Harry acababa de pegarse con el puño en la frente, ahuyentando a Hedwig.

—¡No tendría que haberle contado nada! —exclamó con furia.

—¿De qué hablas? —le preguntó Ron, sorprendido.

—¡Ha pensado que tenía que venir! —repuso Harry, dan­do un puñetazo en la mesa que hizo que Hedwig fuera a posarse en el respaldo de la silla de Ron, ululando indignada—. ¡Regresa porque cree que estoy en peligro! ¡Y a mí no me pasa nada! No tengo nada para ti —le dijo en tono de regañina a Hedwig, que abría y cerraba el pico esperando una recom­pensa—. Si quieres comer tendrás que ir a la lechucería.

Hedwig lo miró con aire ofendido y volvió a salir por la ventana abierta, pegándole en la cabeza con el ala al pasar.

—Harry... —comenzó a decir Hermione, en un tono de voz tranquilizador.

—Me voy a la cama —atajó Harry—. Hasta mañana.

En el dormitorio, Harry se puso el pijama y se metió en su cama de dosel, pero no tenía sueño.
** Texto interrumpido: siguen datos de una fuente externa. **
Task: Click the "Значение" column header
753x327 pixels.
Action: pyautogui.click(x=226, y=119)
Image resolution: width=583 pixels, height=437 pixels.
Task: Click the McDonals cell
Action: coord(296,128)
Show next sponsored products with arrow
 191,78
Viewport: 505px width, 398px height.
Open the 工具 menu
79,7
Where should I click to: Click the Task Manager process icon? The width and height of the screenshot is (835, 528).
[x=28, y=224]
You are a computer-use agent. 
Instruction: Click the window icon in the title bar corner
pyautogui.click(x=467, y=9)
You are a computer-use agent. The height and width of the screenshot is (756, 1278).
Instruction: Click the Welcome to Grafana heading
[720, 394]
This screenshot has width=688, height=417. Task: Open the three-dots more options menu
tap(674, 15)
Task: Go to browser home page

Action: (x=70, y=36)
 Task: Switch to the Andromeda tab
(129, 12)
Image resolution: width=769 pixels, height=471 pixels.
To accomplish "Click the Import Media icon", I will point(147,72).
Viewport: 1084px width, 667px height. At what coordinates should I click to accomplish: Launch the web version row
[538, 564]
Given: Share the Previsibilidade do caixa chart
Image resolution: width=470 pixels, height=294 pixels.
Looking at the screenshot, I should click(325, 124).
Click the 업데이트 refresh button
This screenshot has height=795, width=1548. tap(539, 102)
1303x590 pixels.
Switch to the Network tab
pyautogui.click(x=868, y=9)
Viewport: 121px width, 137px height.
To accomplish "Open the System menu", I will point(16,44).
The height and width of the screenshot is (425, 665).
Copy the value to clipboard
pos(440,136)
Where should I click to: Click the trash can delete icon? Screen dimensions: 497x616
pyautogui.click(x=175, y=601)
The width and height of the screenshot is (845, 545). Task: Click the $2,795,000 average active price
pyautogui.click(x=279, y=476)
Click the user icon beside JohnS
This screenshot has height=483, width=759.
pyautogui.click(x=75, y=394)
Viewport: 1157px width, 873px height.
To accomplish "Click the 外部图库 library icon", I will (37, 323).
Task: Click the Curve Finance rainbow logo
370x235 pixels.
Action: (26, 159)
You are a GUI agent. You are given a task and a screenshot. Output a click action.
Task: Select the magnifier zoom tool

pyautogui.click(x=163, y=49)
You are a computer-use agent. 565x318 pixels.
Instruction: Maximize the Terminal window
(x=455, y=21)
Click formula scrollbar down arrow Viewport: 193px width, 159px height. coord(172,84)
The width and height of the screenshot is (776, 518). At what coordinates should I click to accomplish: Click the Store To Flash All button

Si Sirius volvía y lo atrapaban, sería culpa suya, de Harry. ¿Por qué demonios no se había callado? Un ratito de dolor y enseguida a contarlo... Si hubiera tenido la sen­satez de guardárselo...

Oyó a Ron entrar en el dormitorio poco después, pero no le dijo nada. Permaneció mucho tiempo contemplando el os­curo dosel de la cama. El dormitorio estaba sumido en com­pleto silencio, y, si se hubiera hallado menos agobiado por las preocupaciones, Harry se habría dado cuenta de que la ausencia de los habituales ronquidos de Neville indicaba que alguien más tampoco lograba conciliar el sueño.